WHAT TO WORK ON:
A: In the mailing-list thread about checking for a null vmcs12 on invept, give the date and time from each quoted attribution line of the form "On ... wrote".
B: Continue the mailing-list thread about checking for a null vmcs12 on invept, starting after its final sentence.

Re: [PATCH 3/3] KVM: nVMX: check for null vmcs12 when L1 does invept

Bandan Das <bsd@xxxxxxxxxx> · Thu, 27 Mar 2014 18:14:22 -0400

Jan Kiszka <jan.kiszka@xxxxxx> writes:

> On 2014-03-26 21:22, Bandan Das wrote:
>> Jan Kiszka <jan.kiszka@xxxxxx> writes:
>> 
>>> On 2014-03-22 17:43, Bandan Das wrote:
>>>> Jan Kiszka <jan.kiszka@xxxxxx> writes:
>>>>
>>>>> On 2014-03-20 21:58, Bandan Das wrote:
>>>>>> Jan Kiszka <jan.kiszka@xxxxxxxxxxx> writes:
>>>>>>
>>>>>>> On 2014-03-20 04:28, Bandan Das wrote:
>>>>>>>> Some L1 hypervisors such as Xen seem to be calling invept after
>>>>>>>> vmclear or before vmptrld on L2. In this case, proceed with
>>>>>>>> falling through and syncing roots as a case where
>>>>>>>> context wide invalidation can't be supported
>>>>>>>
>>>>>>> Can we also base this behaviour on a statement in the SDM? But on first
>>>>>>> glance, I do not find anything like this over there.
>>>>>>
>>>>>> The SDM has nothing of this sort explicitly mentioned but 28.3.3.1 
>>>>>> "Operations that invalidate Cached Mappings" does mention that
>>>>>> the instruction may invalidate mappings associated with other
>>>>>> EP4TAs (even in single context).

AVAILABLE DATA:

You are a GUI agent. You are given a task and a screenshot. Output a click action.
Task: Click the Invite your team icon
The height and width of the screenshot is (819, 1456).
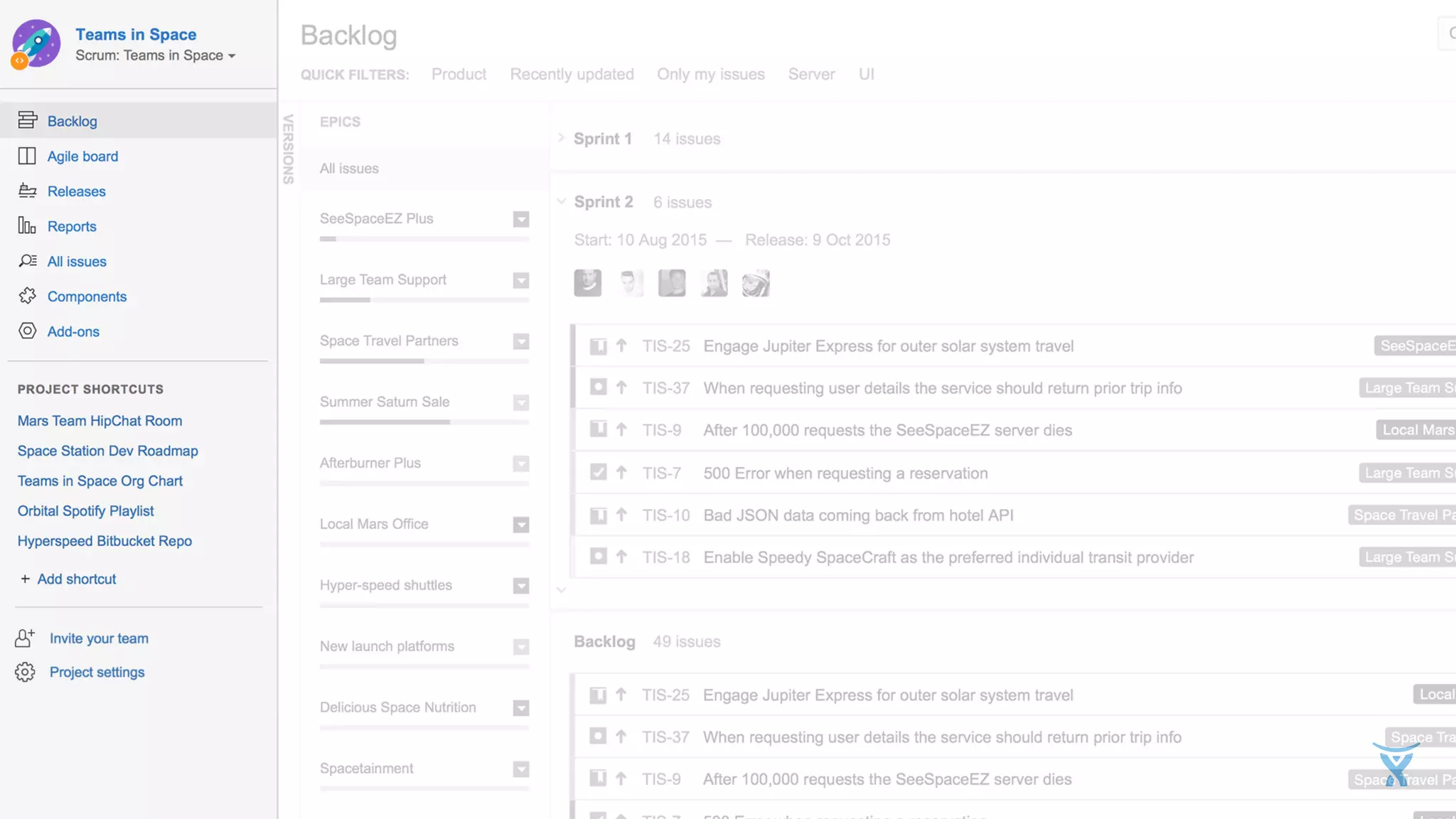click(25, 638)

PER-TASK ANSWERS:
A:
2014-03-26 21:22
2014-03-22 17:43
2014-03-20 21:58
2014-03-20 04:28

B:
>>>>>
>>>>> Yes, "may". So we are implementing undefined behavior in order to please
>>>>> a broken hypervisor that relies on it? Then please state this in the
>>>>> patch and probably also inform Xen about their issue.
>>>>
>>>> Why undefined behavior ? We don't do anything specific for 
>>>> the single context invalidation case ianyway .e If the eptp matches what 
>>>> vmcs12 has, single context invalidation does fall though to the global 
>>>> invalidation case already. All this change does is add the "L1 calls 
>>>> invept after vmclear and  before vmptrld" to the list of cases to fall 
>>>> though to global invalidation since nvmx doesn't have any knowledge of 
>>>> the current eptp for this case.
>>>
>>> OK, I think I misunderstood what the guest expects and how we currently
>>> achieve this: we do not track the mapping between guest and host eptp,
>>> thus cannot properly emulate its behaviour. We therefore need to flush
>>> everything.
>>>
>>>>
>>>> Or do you think we should rethink this approach ?
>>>
>>> Well, I wonder if we should expose single-context invept support at all.
>>>
>>> I'm also wondering if we are returning proper flags on
>>>
>>>     if ((operand.eptp & eptp_mask) !=
>>>                     (nested_ept_get_cr3(vcpu) & eptp_mask))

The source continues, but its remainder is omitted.